Republicans set to force vote formally rebuking Schiff

By Melanie Zanona

House Republicans took steps on Wednesday to force a floor vote on a measure formally condemning Rep. Adam Schiff (D-Calif.), who is leading the impeachment inquiry into President Donald Trump.

Rep. Andy Biggs (R-Ariz.), the head of the conservative House Freedom Caucus, filed the censure resolution as “privileged,” meaning the House now has to act within the next two legislative days. While Democrats will likely just move to table the symbolic measure, it represents the GOP’s most aggressive offensive yet as the party tries to coalesce around a strategy to beat back Democratic impeachment efforts.

“On numerous occasions, Chairman Adam Schiff has used his position to mislead the American people.
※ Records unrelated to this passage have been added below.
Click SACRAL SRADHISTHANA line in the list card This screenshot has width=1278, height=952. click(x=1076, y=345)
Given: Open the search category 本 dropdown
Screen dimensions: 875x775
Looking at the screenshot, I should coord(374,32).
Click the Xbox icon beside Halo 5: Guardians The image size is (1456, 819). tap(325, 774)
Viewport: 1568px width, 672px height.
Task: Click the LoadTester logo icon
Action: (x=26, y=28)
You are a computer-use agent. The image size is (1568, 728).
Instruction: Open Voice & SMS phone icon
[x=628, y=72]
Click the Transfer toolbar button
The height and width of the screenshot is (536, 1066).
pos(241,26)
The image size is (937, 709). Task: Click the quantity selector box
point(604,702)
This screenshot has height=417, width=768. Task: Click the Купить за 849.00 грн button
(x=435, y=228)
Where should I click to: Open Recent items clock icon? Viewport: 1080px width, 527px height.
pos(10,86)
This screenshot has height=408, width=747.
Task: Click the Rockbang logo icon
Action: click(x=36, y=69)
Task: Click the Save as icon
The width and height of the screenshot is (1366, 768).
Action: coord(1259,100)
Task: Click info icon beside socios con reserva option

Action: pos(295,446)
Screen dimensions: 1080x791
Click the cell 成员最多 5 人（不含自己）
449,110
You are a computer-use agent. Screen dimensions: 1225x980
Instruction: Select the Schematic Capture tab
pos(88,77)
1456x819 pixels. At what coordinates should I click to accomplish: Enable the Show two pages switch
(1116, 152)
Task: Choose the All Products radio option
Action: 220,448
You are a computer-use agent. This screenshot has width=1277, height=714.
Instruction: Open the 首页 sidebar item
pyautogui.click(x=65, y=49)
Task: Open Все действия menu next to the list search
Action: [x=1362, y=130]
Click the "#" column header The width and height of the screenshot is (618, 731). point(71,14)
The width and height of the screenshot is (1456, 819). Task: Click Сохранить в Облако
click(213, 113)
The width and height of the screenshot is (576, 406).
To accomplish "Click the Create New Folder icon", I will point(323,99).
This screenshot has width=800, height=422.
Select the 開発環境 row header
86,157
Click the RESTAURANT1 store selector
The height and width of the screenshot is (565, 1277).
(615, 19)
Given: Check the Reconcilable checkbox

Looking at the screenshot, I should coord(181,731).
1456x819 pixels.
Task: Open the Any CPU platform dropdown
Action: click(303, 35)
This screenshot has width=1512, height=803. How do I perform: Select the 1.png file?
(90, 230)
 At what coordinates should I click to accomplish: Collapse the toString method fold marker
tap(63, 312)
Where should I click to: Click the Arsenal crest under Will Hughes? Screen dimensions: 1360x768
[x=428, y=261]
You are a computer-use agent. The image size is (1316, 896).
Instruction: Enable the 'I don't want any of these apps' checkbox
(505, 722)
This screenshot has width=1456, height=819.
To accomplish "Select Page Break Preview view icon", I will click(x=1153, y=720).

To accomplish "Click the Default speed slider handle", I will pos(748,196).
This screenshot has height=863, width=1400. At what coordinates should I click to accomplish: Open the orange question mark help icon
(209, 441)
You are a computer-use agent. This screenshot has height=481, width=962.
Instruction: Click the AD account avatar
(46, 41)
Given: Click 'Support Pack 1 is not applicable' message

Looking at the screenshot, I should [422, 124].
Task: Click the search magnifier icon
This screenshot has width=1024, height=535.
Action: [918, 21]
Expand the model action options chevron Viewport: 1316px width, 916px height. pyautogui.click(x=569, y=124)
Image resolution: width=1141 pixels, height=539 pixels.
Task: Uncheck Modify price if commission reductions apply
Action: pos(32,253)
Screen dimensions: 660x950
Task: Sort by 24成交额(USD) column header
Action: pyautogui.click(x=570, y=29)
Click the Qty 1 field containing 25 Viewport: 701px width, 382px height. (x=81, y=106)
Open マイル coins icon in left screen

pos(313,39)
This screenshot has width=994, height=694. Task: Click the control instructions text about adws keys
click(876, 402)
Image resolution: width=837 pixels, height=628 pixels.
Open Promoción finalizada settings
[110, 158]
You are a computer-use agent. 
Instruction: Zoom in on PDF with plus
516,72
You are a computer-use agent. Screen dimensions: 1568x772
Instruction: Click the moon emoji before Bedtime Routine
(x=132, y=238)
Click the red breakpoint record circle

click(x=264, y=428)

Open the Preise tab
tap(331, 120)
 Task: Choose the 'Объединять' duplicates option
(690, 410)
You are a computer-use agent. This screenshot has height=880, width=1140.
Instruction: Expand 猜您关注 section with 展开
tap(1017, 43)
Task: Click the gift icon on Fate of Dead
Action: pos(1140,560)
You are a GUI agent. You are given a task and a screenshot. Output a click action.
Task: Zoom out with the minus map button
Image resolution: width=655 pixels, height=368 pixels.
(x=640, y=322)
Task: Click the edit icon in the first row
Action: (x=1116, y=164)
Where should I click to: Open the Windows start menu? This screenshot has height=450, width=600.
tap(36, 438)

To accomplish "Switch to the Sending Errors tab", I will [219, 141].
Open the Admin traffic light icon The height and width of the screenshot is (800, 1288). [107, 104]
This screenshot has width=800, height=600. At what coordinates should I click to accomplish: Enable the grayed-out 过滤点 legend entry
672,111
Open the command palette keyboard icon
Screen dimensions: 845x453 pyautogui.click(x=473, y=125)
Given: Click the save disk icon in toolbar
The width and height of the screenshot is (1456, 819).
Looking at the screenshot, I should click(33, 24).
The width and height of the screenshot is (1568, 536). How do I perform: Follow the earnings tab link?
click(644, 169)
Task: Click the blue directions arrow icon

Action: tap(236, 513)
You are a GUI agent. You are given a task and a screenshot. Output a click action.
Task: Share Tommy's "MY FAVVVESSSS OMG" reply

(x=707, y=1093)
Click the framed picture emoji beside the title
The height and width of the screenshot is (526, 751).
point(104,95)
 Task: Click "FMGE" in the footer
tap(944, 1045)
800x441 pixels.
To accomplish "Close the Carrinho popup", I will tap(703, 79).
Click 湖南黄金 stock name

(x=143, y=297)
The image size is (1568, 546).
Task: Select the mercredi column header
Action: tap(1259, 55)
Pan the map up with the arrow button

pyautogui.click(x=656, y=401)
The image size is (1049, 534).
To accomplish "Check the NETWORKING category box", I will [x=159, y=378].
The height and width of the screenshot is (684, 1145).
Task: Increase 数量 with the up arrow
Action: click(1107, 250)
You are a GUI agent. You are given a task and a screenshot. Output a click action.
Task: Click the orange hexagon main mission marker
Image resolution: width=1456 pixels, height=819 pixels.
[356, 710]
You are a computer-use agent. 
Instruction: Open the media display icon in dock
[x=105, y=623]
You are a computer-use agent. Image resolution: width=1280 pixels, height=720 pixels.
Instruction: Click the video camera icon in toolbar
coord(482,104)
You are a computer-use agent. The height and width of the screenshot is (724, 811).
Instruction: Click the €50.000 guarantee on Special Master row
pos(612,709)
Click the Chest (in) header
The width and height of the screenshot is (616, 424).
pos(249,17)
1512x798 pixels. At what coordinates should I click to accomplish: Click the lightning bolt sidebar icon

This censure resolution is about restoring a process that is fair, objective, and fact-based,” said House Minority Leader Kevin McCarthy (R-Calif.). “I call for his censure in the House.”

The censure resolution, which is sponsored by over 150 Republicans, has the backing of top GOP leaders including McCarthy, Minority Whip Steve Scalise (R-La.) and GOP Conference Chairwoman Liz Cheney (R-Wyo.), the third highest-ranking House Republican.

Trump and the GOP have seized on Schiff’s mid-hearing exaggerated rendition of Trump’s phone call with Ukraine to make it sound like a mob boss shakedown, as well as a New York Times report that a whistleblower sought guidance from an Intelligence Committee aide, which Republicans have used to allege without evidence that Schiff helped coordinate the complaint. Both episodes were cited in the censure resolution.

Republicans have also complained that Democrats are holding close-door depositions in their impeachment inquiry and have yet to formally authorize their probe, which has become their central argument in the impeachment fight.

“No more secret proceedings. No more Soviet-style proceedings,” Biggs said on the floor.

Republicans initially struggled to respond to allegations that Trump asked foreign leaders to dig up dirt on his political rivals, but the GOP has shifted their response to focus on process and procedure concerns as well as to demonize Schiff, the chairman of the House Intelligence Committee.

And in the absence of a centralized defense strategy from the White House, GOP leaders have sought to fill the messaging void by hosting regular impeachment briefings for members featuring various special guests. The first briefing will take place Wednesday afternoon with Senate Judiciary Chairman Lindsey Graham (R-S.C.), a top Trump ally.